### Reading passage
+++

The Okinawan people, in a series of elections that followed, chose explicitly anti-base-construction candidates, including in November 2014, preferring Onaga — who pledged that he would “do everything in my power” to stop the base — by a massive margin of 100,000 votes to replace Nakaima. Across the prefecture, opposition to the Henoko project rose to astonishing levels, in the 70 percent and occasionally even 80 percent range.

Such sentiment notwithstanding, however, the national government of Prime Minister Shinzo Abe pressed ahead, promising U.S. President Barack Obama that the works would be handed over as agreed, and promising Okinawans that the transfer would allow implementation of the return of Futenma, something first promised in 1996.

In July 2014, the national government declared much of the bay off-limits and began a preparatory survey works. Opponents set up a protest camp at the entrance to the work site, and daily skirmishes for more than a year since then have pitted civic protesters in canoes and kayaks against the Japan Coast Guard at sea and riot police on land. After taking office in December and setting up the experts committee a month later, Onaga asked the national government to suspend operations pending the issue of the commission’s report. His pleas were ignored on both occasions.

The 200-page report of his experts commission now sits on his desk. Even the very abridged resume version, “Main Points,” presents clear and unambiguous findings of multiple breaches of law by the state.

“Necessity for reclamation,” a crucial consideration under the Public Waters Reclamation Law (under a 1973 revision to the 1921 law), had not been established. And of the six specific criteria under Article 4 of that law for reclamation, the Henoko project failed on three. It did not meet the tests of proof of “appropriate and rational use of the national land,” proper consideration for “environmental preservation and disaster prevention,” and compatibility with “legally based plans by the national government or local public organizations regarding land use or environmental conservation.” And it was incompatible with other laws, including the Sea Coast Law (1956) and the Basic Law for Biodiversity (2008).

These findings open the path for Onaga to cancel the legal basis for the reclamation and base construction work. That would amount to an emphatic “no” to the national government and to U.S.-Japan military and strategic plans for the Western Pacific region.

Should Onaga take this path, Chief Cabinet Secretary Yoshihide Suga has declared that works will continue and the dispute would be referred to the courts.

There is no precedent for such a frontal clash between central and prefectural governments and no way to predict its outcome, although the rule laid down in 1959 in the Sunagawa case that the security treaty is above the Constitution and protected against challenge at law would seem to remain in force. In other words, the security treaty trumps the Constitution.

+++

### Recorded data

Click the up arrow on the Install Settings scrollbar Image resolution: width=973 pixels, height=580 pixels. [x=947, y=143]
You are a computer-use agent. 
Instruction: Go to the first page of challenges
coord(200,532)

+++

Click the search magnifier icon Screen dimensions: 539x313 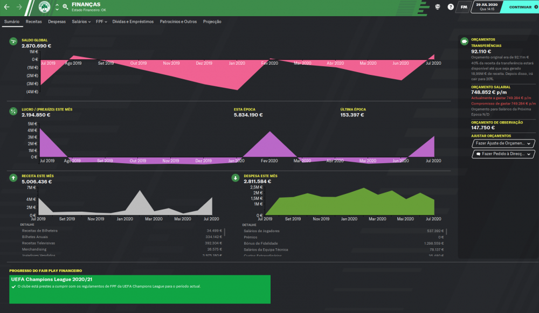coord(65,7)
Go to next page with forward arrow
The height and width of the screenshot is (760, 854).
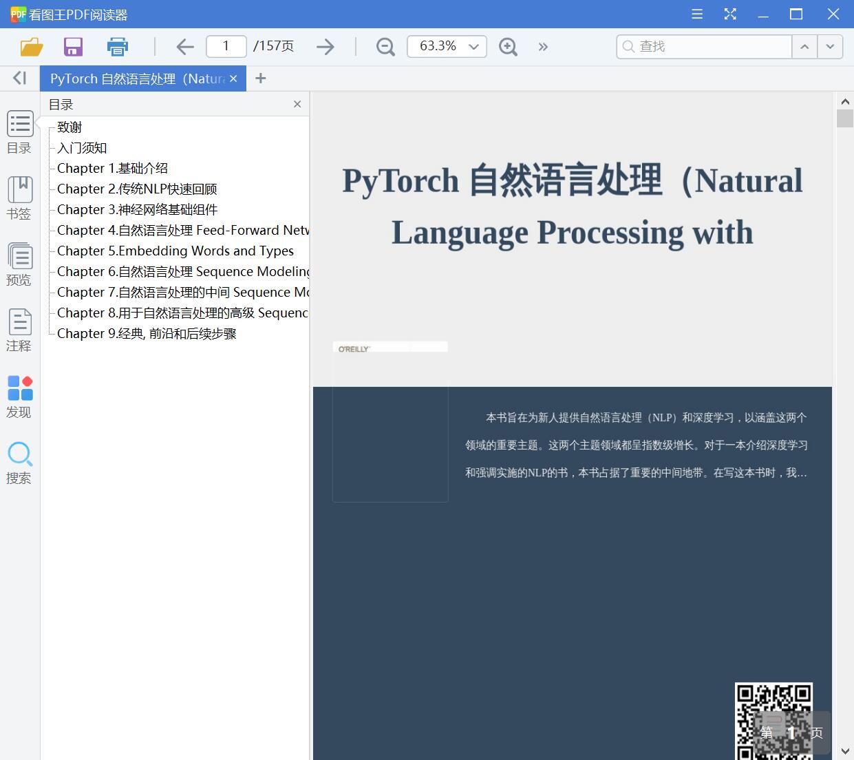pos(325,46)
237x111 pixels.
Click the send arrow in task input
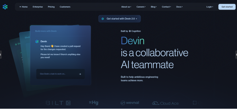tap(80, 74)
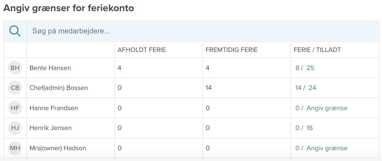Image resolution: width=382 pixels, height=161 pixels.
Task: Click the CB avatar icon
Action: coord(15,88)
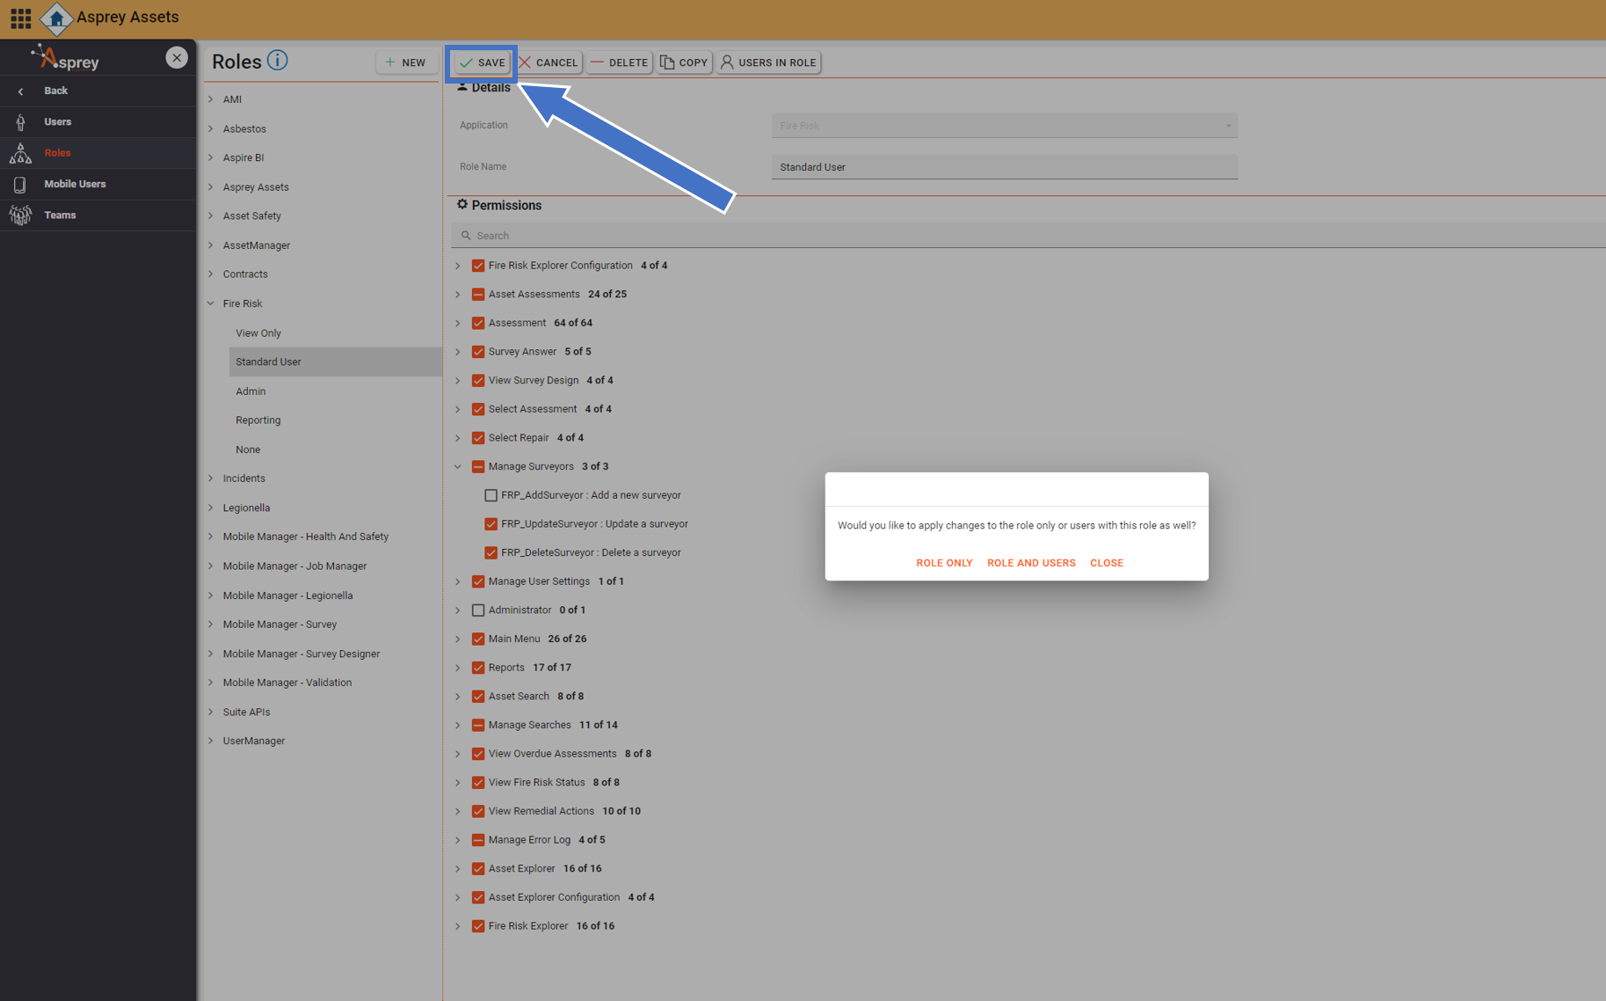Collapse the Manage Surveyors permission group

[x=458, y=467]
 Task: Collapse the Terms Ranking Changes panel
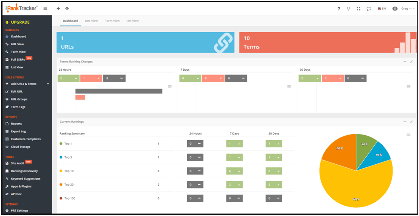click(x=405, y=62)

+++

### Instructions
a. Summarize the passage on the Henoko base in two sentences.
b. The passage on the Henoko base says the project failed three of the Article 4 criteria for reclamation. List those three criteria.

### Task answers
a. Okinawan voters elected anti-base candidates such as Onaga, and opposition to the Henoko project reached 70 to 80 percent, but the Abe government pressed ahead with the work and ignored Onaga's requests to suspend it. Onaga's experts commission found multiple breaches of law by the state, which opens a path for him to cancel the legal basis for the reclamation; Chief Cabinet Secretary Suga has said that in that case the works would continue and the dispute would go to the courts.

b.
- Proof of "appropriate and rational use of the national land"
- Proper consideration for "environmental preservation and disaster prevention"
- Compatibility with "legally based plans by the national government or local public organizations regarding land use or environmental conservation"